Starting at the line that contains "This screenshot has width=952, height=1239." and continuing through the end of the material, rewrite those lines in full, requests included. Multiply each coordinate in the answers by 0.55 and round to a whole number, with halves rounded up, and omit the pictures.

═════ Dataset rows

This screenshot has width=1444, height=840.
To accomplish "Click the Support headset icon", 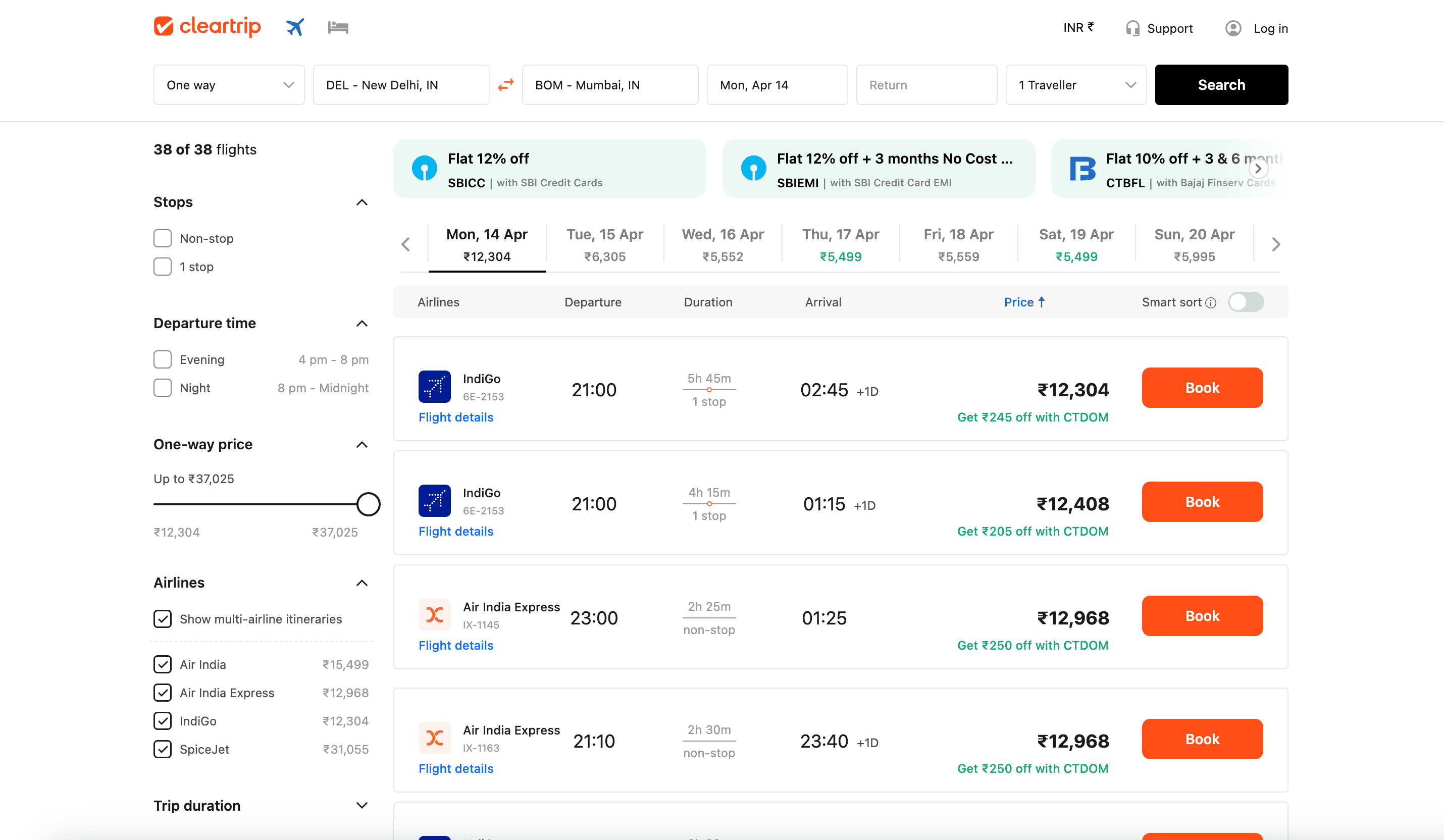I will [1132, 28].
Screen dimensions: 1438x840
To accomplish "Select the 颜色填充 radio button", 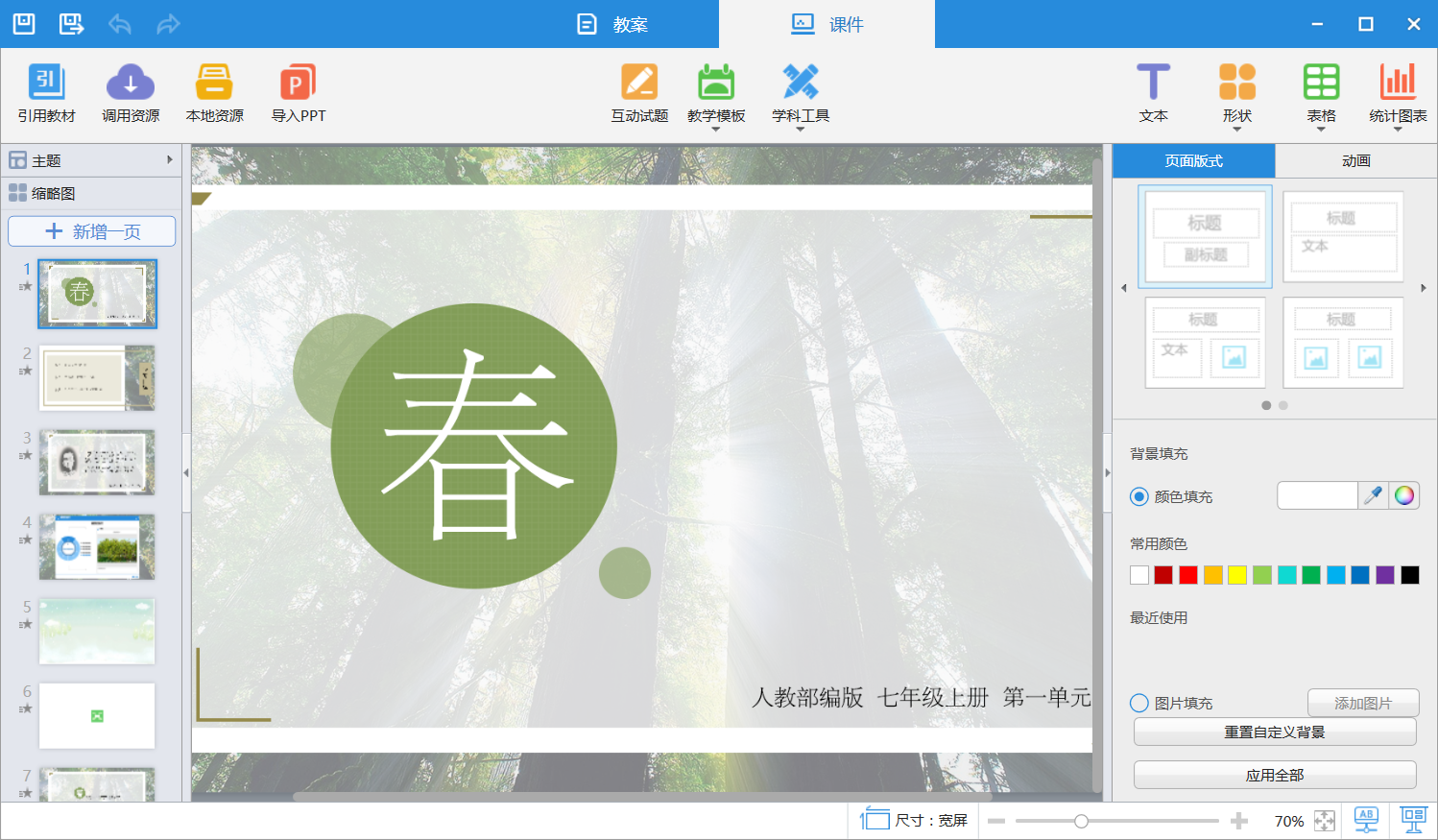I will click(x=1139, y=496).
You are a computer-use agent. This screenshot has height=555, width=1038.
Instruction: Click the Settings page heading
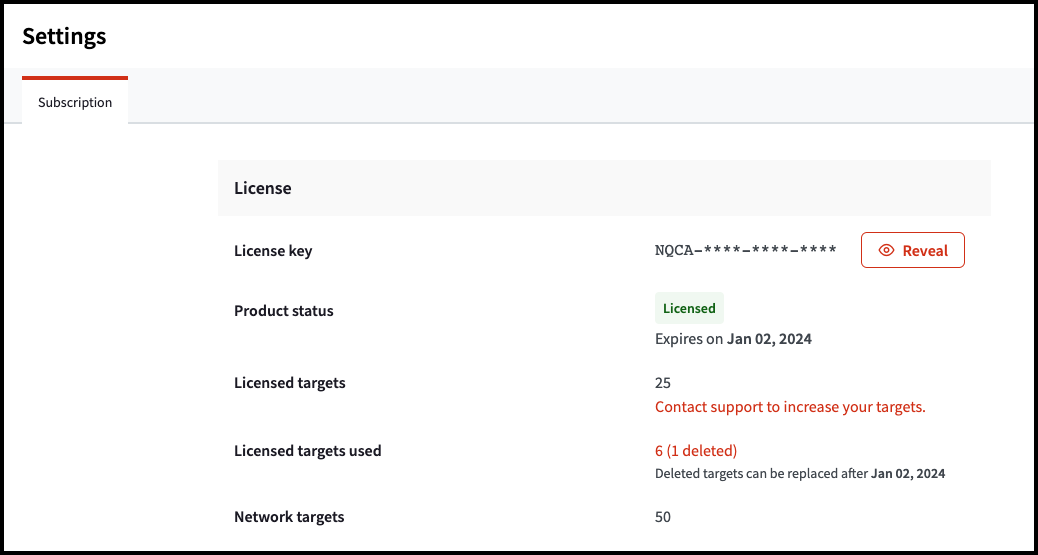coord(64,37)
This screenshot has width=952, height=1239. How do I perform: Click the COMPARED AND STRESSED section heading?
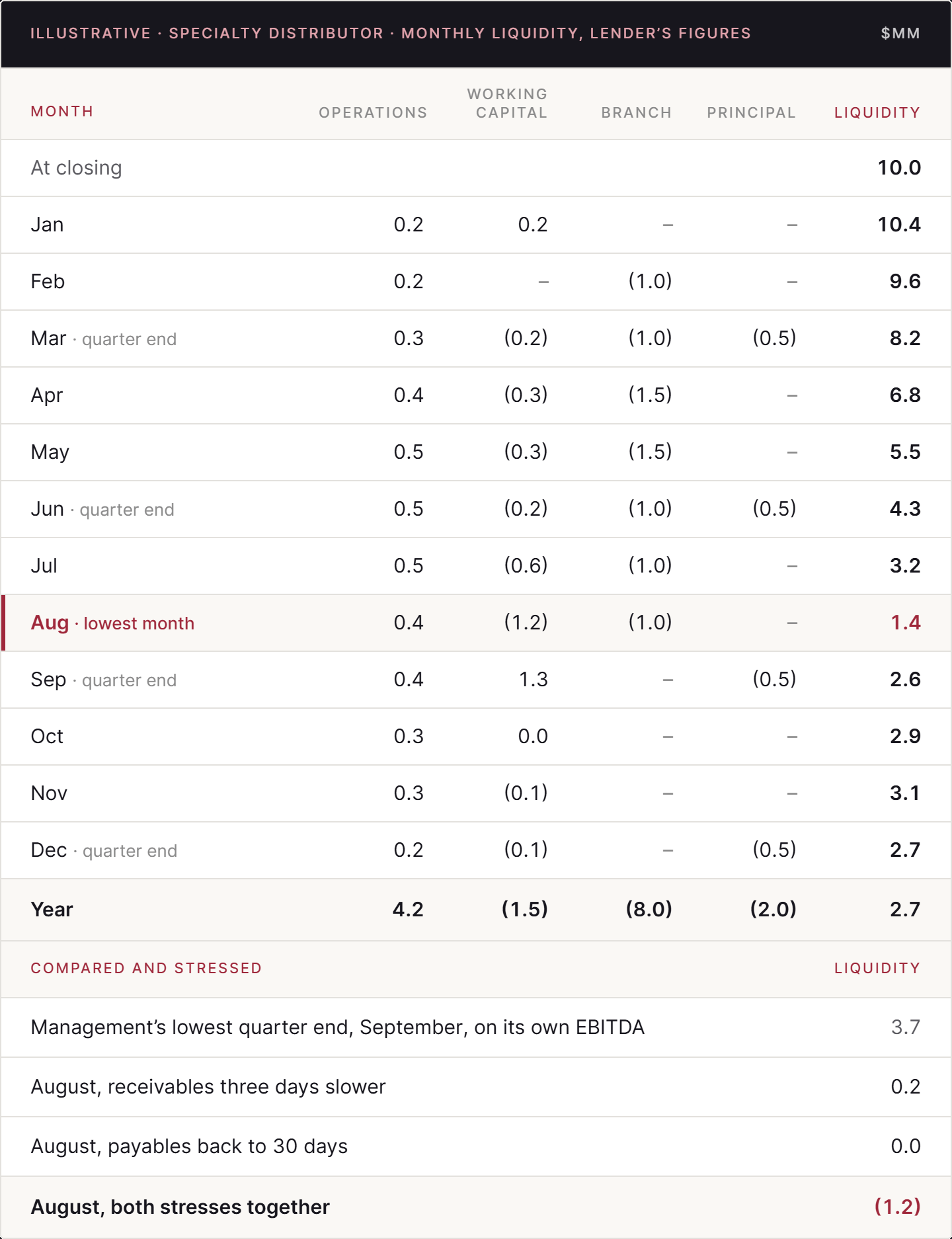(x=146, y=968)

══════════

== Exercise response ==
This screenshot has width=952, height=1239. How do I perform: Click the COMPARED AND STRESSED section heading?
(x=80, y=532)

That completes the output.